# Operating system not found while booting my DELL laptop



## Elish (Mar 11, 2011)

Hello, I am in dam **** with my Vostro 1310 laptop. It had water poured on it and for the past two weeks, it signals the following issues:

*PXE-E61: Media test failure, check cable*
*PXE-M0F: Existing PXE ROM.*
*Operating System not found*

*Please, help me recover very important files buried in my laptop, and also solve this problem*

*Much thanks in advance.*
*Elish*


----------



## joeten (Dec 4, 2008)

Hi and welcome to TSF please try going into the bios and set the harddrive as first boot device save and exit then try booting,you can try pressing enter when booting and see if that gets you to the bios or it might be the delete key ther is normally a message at the bottom left of the screen when you boot telling you which key or keys to use,if you miss the time in which to do it just start over


----------



## Elish (Mar 11, 2011)

How do I get to the bios?
When I turn the computer on, it tells me to press F2 for Setup or F12 for boot device selection menu. Whether I press either function or not, the following thing is Operating system not found


----------



## epshatto (Dec 23, 2010)

joeten said:


> you can try pressing enter when booting and see if that gets you to the bios or it might be the delete key ther is normally a message at the bottom left of the screen when you boot telling you which key or keys to use,if you miss the time in which to do it just start over


There'll be a message on the bottom of your screen telling you a button to push to enter the BIOS. Usually the DEL key or an F key.
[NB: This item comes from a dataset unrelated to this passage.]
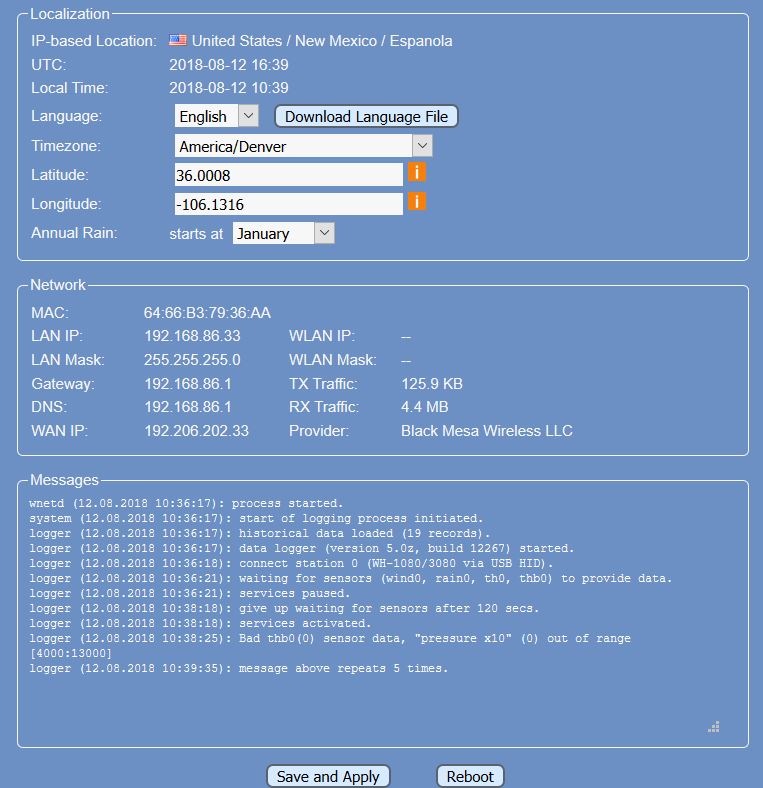Click the WAN IP address 192.206.202.33
This screenshot has height=788, width=763.
(196, 431)
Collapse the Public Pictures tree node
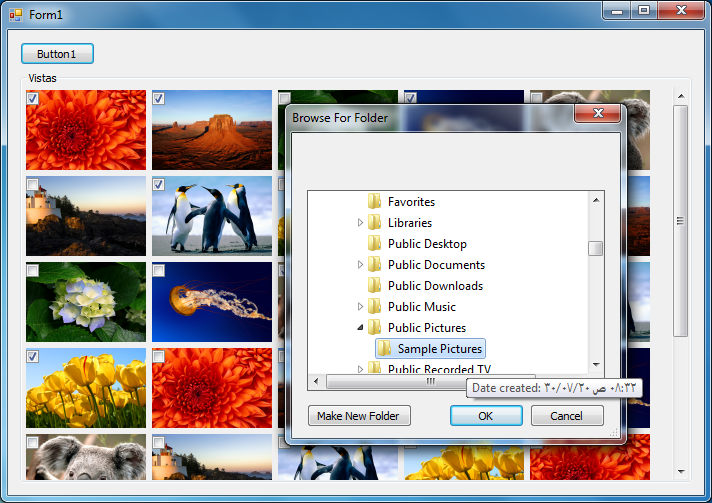 (361, 328)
You might not be pressing the F key fast enough. Sometimes you don't have much time to do it before the system attempts to boot into Windows. That's probably why you're seeing the error even when you press the button.


----------



## Elish (Mar 11, 2011)

In four different attempts, I've tried F2, F12 as indicated on the bottom of my screen, and even DEL, and Enter to no avail


----------



## Elish (Mar 11, 2011)

F2, F12, Enter, or delete unable to help boot the computer


----------



## Elish (Mar 11, 2011)

ok it starts going


----------



## Elish (Mar 11, 2011)

I am in the bios. What do Ido next?


----------



## epshatto (Dec 23, 2010)

I'm wondering whether your motherboard is damaged. If you really can't boot into the BIOS screen, you have problems.
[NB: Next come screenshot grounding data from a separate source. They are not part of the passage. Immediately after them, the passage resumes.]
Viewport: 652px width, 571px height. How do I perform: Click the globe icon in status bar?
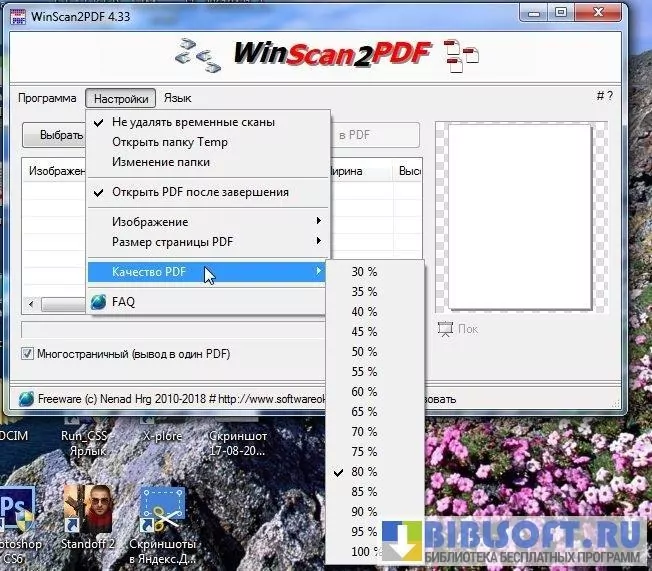point(26,398)
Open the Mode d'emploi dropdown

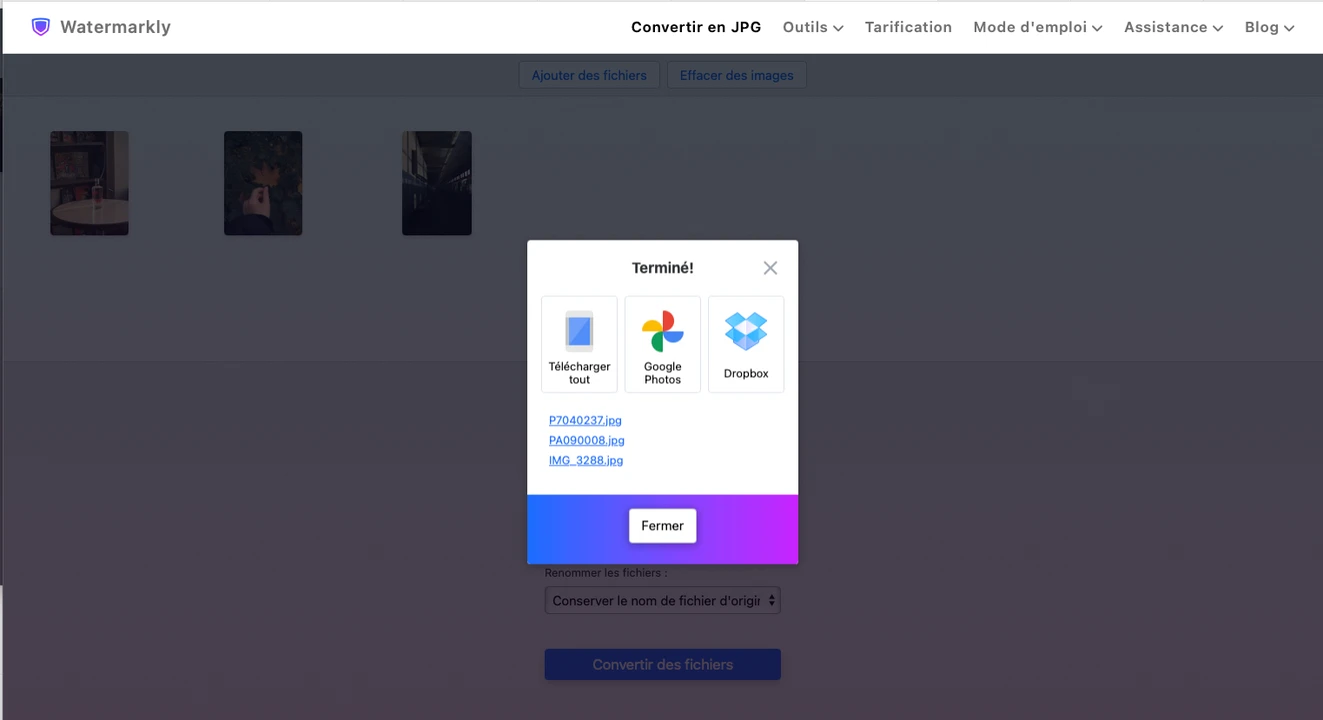[x=1037, y=27]
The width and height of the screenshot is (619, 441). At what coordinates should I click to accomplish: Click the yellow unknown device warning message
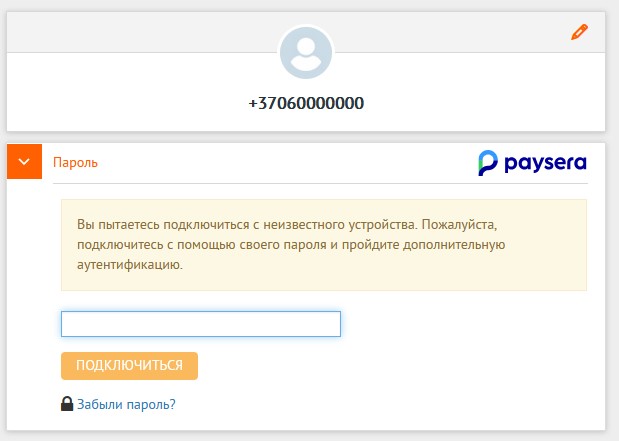pos(323,244)
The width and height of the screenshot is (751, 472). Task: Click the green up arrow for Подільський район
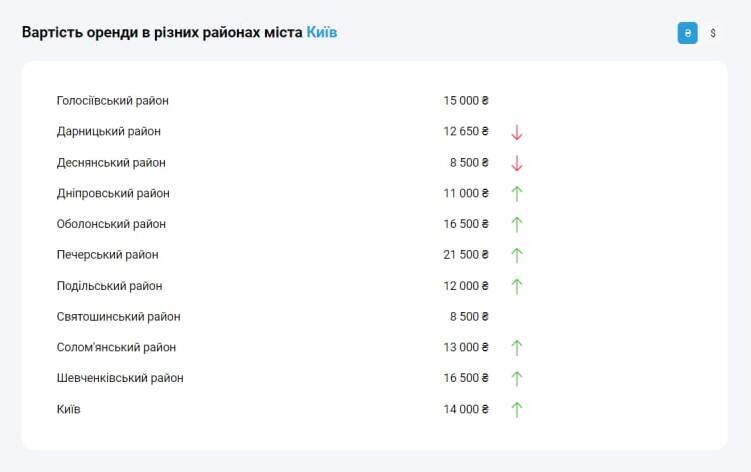(x=517, y=286)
Your first order of concern is to get the data off your hard drive. Try to install the drive in a second computer if you have one and see if it will boot. You might then be able to access that drive through another computer and copy the files you want to save to some other media, like DVDs or an external drive.


----------



## epshatto (Dec 23, 2010)

epshatto said:


> I'm wondering whether your motherboard is damaged. If you really can't boot into the BIOS screen, you have problems.
> 
> Your first order of concern is to get the data off your hard drive. Try to install the drive in a second computer if you have one and see if it will boot. You might then be able to access that drive through another computer and copy the files you want to save to some other media, like DVDs or an external drive.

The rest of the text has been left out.